If You Had Bought Melhus Sparebank (OB:MELG) Stock A Year Ago, You Could Pocket A 14% Gain Today

If you want to compound wealth in the stock market, you can do so by buying an index fund. But if you pick the right individual stocks, you could make more than that. For example, the Melhus Sparebank (OB:MELG) share price is up 14% in the last year, clearly besting the market return of around -5.9% (not including dividends). So that should have shareholders smiling. However, the stock hasn't done so well in the longer term, with the stock only up 8.2% in three years.

See our latest analysis for Melhus Sparebank

While markets are a powerful pricing mechanism, share prices reflect investor sentiment, not just underlying business performance. By comparing earnings per share (EPS) and share price changes over time, we can get a feel for how investor attitudes to a company have morphed over time.

ADVERTISEMENT

Over the last twelve months, Melhus Sparebank actually shrank its EPS by 0.2%.

Sometimes companies will sacrifice EPS in the short term for longer term gains; and in that case we may be able to find other positives. It makes sense to check some of the other fundamental data for an explanation of the share price rise.

We note that the most recent dividend payment is higher than the payment a year ago, so that may have assisted the share price. Income-seeking investors probably helped bid up the stock price. Furthermore, the revenue growth of 5.9% probably also encouraged buyers.

The graphic below depicts how earnings and revenue have changed over time (unveil the exact values by clicking on the image).
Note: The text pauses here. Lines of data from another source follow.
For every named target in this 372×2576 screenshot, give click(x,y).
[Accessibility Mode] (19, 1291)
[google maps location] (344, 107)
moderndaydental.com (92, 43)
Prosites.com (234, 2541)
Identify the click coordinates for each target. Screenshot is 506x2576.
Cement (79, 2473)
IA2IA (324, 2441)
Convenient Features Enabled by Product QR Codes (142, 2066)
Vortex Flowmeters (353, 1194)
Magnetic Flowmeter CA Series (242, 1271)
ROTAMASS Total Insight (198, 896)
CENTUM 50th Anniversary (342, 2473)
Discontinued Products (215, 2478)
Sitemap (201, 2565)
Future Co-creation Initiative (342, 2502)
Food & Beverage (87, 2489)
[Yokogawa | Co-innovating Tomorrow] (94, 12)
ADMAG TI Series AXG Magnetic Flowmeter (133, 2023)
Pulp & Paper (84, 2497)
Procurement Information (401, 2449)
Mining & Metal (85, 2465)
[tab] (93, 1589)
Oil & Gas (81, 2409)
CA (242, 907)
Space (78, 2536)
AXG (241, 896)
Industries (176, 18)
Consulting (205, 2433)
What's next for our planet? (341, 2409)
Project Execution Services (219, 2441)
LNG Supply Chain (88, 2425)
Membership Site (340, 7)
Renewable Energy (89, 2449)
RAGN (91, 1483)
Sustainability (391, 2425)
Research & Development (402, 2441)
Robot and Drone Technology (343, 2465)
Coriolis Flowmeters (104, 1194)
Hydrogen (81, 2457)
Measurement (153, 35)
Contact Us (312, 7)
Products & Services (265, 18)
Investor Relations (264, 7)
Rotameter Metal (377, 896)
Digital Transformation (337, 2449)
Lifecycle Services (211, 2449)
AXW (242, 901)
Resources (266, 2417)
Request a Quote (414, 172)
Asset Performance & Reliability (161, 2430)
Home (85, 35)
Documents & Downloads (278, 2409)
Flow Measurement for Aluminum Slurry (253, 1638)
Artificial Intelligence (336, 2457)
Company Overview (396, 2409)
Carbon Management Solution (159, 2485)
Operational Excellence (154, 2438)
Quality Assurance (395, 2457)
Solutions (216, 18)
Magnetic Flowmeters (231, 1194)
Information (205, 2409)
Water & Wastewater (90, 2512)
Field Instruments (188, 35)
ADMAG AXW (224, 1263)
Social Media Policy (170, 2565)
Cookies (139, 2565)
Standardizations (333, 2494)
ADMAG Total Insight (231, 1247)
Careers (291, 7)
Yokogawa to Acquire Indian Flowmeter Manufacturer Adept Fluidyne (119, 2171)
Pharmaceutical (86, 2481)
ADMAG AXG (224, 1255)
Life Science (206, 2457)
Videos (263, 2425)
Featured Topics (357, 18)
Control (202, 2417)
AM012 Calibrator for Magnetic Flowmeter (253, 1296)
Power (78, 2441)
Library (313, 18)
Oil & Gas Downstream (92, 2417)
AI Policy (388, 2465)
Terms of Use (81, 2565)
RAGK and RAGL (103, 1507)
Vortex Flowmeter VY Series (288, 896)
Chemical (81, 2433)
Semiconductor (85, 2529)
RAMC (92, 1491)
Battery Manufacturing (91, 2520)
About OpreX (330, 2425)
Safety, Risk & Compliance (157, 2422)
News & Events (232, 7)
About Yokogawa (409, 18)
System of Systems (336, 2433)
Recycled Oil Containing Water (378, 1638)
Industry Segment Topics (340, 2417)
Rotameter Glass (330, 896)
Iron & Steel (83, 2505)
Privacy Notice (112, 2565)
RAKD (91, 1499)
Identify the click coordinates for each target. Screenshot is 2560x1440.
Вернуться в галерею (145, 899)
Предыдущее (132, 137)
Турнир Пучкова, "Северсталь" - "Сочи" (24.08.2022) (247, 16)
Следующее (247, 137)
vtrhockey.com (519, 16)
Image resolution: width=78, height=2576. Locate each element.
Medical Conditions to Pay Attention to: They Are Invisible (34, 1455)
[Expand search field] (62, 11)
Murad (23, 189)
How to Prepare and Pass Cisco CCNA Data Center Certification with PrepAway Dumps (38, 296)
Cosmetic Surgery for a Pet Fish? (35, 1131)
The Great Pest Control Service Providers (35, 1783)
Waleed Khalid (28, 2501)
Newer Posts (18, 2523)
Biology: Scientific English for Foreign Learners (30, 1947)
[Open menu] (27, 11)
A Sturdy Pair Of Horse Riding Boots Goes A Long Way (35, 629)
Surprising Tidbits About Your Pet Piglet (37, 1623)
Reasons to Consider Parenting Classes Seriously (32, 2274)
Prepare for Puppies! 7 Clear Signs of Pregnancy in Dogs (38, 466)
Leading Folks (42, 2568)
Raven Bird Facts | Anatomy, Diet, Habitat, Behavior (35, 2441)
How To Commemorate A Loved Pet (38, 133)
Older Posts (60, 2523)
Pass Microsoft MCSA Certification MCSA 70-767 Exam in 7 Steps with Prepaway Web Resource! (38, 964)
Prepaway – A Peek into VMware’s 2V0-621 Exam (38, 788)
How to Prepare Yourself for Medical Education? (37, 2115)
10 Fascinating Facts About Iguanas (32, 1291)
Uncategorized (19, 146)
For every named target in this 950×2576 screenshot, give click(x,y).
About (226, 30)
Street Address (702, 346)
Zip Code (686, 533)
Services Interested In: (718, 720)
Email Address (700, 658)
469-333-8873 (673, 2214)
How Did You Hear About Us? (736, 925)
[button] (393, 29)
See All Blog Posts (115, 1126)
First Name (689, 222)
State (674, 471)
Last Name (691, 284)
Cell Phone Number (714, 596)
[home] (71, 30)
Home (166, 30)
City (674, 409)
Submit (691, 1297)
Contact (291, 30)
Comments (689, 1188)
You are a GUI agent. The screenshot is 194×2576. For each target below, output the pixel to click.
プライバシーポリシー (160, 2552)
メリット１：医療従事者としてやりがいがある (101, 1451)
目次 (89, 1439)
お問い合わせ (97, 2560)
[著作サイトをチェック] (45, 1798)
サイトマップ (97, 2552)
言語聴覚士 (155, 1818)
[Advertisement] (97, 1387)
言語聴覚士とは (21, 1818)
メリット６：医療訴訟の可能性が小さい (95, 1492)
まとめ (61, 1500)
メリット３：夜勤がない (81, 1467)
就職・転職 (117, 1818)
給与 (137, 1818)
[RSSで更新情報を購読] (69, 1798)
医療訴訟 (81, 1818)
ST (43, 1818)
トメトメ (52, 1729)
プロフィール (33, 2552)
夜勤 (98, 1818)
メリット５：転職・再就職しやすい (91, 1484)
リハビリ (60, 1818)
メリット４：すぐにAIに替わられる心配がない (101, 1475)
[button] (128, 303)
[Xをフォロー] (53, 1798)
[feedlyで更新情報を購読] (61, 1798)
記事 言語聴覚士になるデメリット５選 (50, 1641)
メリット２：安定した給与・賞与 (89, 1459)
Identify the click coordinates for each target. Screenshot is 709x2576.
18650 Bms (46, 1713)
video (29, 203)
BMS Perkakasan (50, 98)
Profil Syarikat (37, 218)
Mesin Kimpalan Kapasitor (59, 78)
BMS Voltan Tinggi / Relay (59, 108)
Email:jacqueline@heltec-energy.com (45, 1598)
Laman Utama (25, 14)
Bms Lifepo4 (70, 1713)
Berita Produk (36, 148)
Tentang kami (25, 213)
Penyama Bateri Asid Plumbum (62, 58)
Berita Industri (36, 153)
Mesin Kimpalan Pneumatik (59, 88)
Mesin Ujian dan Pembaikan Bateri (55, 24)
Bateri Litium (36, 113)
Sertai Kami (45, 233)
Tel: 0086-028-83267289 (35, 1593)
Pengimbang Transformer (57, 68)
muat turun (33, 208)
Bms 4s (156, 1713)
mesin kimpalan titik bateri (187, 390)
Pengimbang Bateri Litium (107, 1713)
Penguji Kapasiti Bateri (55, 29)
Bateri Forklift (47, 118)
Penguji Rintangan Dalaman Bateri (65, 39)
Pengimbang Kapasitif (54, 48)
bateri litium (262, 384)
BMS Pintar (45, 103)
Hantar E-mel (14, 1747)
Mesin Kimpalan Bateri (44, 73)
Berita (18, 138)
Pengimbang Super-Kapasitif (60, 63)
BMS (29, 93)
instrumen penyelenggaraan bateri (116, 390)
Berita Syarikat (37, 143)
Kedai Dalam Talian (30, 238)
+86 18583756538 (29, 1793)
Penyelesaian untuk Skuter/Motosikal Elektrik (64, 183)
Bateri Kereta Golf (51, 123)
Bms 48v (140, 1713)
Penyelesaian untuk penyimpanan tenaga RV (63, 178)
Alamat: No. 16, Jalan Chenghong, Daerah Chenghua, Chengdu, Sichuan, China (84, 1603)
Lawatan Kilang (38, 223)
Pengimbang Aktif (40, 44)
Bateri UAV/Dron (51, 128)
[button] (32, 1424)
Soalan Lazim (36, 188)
OB:MELG Income Statement, October 31st 2019
OB:MELG Income Statement, October 31st 2019

If you are thinking of buying or selling Melhus Sparebank stock, you should check out this FREE detailed report on its balance sheet.

What About Dividends?

It is important to consider the total shareholder return, as well as the share price return, for any given stock. Whereas the share price return only reflects the change in the share price, the TSR includes the value of dividends (assuming they were reinvested) and the benefit of any discounted capital raising or spin-off. Arguably, the TSR gives a more comprehensive picture of the return generated by a stock. We note that for Melhus Sparebank the TSR over the last year was 22%, which is better than the share price return mentioned above. This is largely a result of its dividend payments!

A Different Perspective

It's good to see that Melhus Sparebank has rewarded shareholders with a total shareholder return of 22% in the last twelve months. And that does include the dividend. That gain is better than the annual TSR over five years, which is 9.6%. Therefore it seems like sentiment around the company has been positive lately. Given the share price momentum remains strong, it might be worth taking a closer look at the stock, lest you miss an opportunity. If you would like to research Melhus Sparebank in more detail then you might want to take a look at whether insiders have been buying or selling shares in the company.

Of course, you might find a fantastic investment by looking elsewhere. So take a peek at this free list of companies we expect will grow earnings.

Please note, the market returns quoted in this article reflect the market weighted average returns of stocks that currently trade on NO exchanges.

We aim to bring you long-term focused research analysis driven by fundamental data. Note that our analysis may not factor in the latest price-sensitive company announcements or qualitative material.

If you spot an error that warrants correction, please contact the editor at editorial-team@simplywallst.com. This article by Simply Wall St is general in nature. It does not constitute a recommendation to buy or sell any stock, and does not take account of your objectives, or your financial situation. Simply Wall St has no position in the stocks mentioned. Thank you for reading.